Available records:
----
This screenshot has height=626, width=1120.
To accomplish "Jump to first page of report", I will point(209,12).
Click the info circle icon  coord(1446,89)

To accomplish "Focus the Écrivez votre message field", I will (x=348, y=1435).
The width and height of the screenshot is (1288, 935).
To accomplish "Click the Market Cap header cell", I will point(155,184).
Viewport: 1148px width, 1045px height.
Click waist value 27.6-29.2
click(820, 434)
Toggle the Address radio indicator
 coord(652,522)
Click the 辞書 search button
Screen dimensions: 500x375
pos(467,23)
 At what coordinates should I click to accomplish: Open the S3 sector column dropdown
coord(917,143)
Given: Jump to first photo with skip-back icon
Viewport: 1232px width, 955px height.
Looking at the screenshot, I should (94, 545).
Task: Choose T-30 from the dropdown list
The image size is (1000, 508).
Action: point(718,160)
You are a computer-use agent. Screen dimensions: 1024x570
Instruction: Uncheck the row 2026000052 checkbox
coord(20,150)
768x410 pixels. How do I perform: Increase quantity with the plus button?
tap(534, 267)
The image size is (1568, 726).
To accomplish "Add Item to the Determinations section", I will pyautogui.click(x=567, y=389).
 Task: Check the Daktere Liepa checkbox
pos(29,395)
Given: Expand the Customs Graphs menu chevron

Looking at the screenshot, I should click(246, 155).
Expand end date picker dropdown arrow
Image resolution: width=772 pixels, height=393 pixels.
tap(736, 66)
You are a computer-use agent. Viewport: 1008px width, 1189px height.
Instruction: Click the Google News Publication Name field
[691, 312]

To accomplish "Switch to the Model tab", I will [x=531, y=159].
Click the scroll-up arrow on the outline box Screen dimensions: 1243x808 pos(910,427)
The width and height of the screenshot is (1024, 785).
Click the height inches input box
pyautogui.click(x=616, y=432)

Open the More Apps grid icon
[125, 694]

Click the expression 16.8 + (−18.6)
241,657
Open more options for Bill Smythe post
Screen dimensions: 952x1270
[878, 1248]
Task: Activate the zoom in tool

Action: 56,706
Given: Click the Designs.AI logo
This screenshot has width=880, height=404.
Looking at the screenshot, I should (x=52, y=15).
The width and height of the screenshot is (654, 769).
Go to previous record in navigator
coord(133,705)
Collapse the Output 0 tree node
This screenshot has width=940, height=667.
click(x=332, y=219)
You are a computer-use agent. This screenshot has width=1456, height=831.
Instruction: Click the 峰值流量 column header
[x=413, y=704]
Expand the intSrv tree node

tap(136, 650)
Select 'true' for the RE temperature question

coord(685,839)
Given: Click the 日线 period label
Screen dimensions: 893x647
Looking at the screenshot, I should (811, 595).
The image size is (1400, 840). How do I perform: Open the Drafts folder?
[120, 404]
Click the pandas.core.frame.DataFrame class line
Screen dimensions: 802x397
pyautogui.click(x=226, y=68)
----
Requirements:
Write out the records above word for word, everything from the line containing "Open the More Apps grid icon" down to the line containing "coord(685,839)", both of those lines included.

Result of this task:
Open the More Apps grid icon
[125, 694]

Click the expression 16.8 + (−18.6)
241,657
Open more options for Bill Smythe post
Screen dimensions: 952x1270
[878, 1248]
Task: Activate the zoom in tool

Action: 56,706
Given: Click the Designs.AI logo
This screenshot has width=880, height=404.
Looking at the screenshot, I should (x=52, y=15).
The width and height of the screenshot is (654, 769).
Go to previous record in navigator
coord(133,705)
Collapse the Output 0 tree node
This screenshot has width=940, height=667.
click(x=332, y=219)
You are a computer-use agent. This screenshot has width=1456, height=831.
Instruction: Click the 峰值流量 column header
[x=413, y=704]
Expand the intSrv tree node

tap(136, 650)
Select 'true' for the RE temperature question

coord(685,839)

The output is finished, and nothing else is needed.